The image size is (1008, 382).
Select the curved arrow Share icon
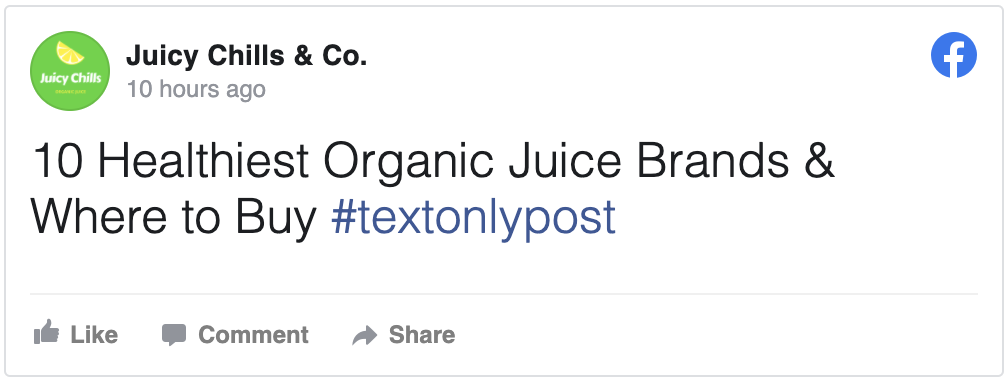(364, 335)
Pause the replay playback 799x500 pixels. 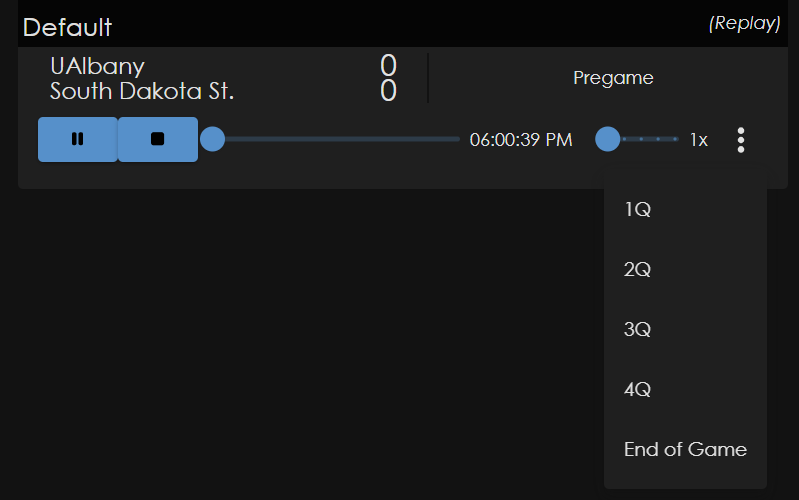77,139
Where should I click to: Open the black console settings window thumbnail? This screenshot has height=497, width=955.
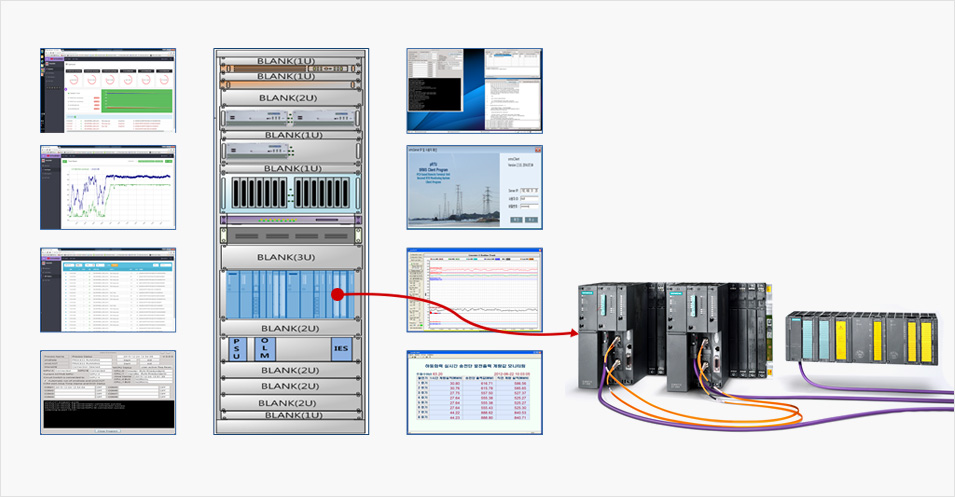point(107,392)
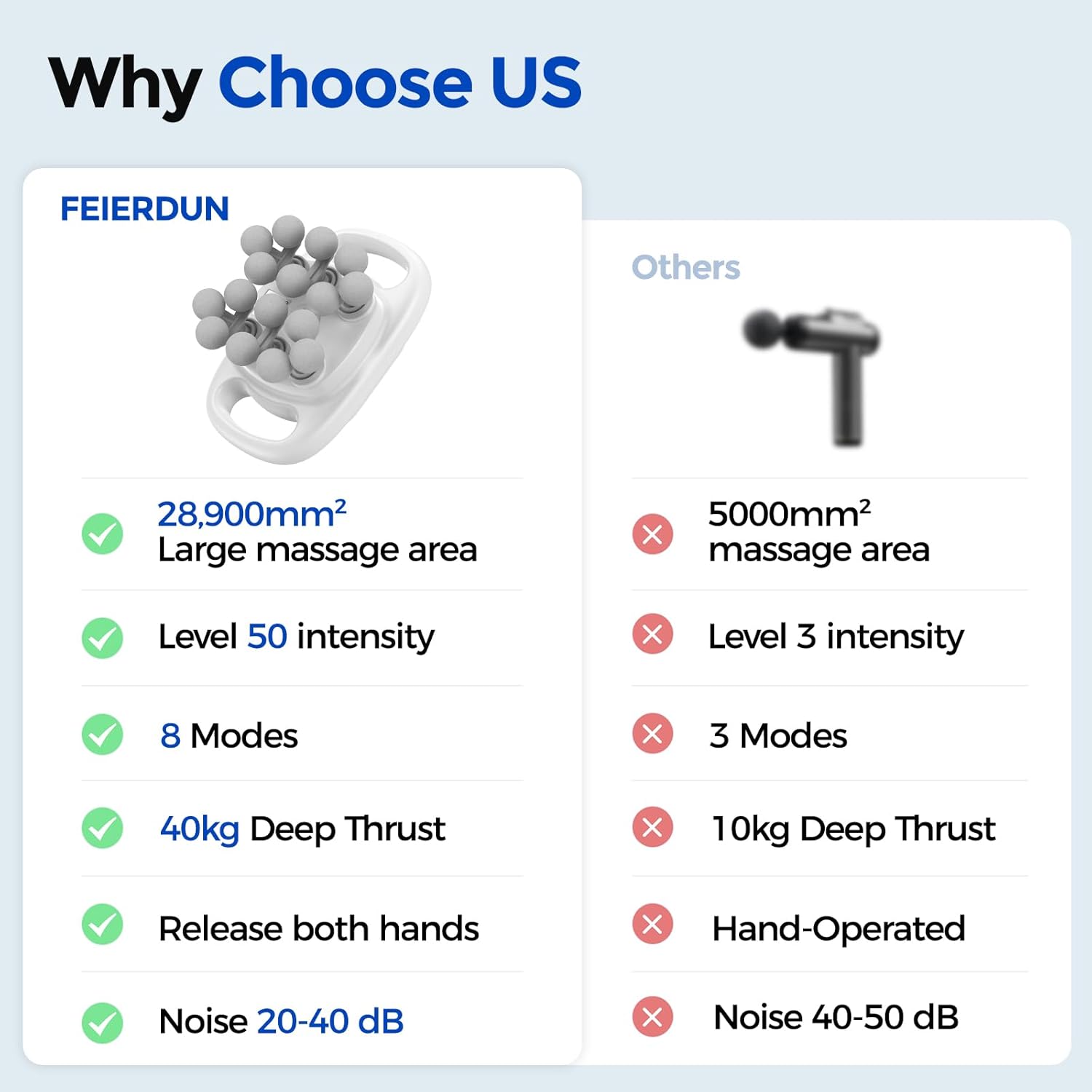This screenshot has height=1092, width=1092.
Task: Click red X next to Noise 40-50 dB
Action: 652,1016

* * *

**TASK GOAL:** Ignoring the pictures, write out word for word the lines from the line containing "Where should I" through the end of the material above.

**TASK RESPONSE:**
Where should I click to: Open the black console settings window thumbnail? This screenshot has height=497, width=955.
point(107,392)
This screenshot has height=1092, width=1092.
Task: Click red X next to Noise 40-50 dB
Action: 652,1016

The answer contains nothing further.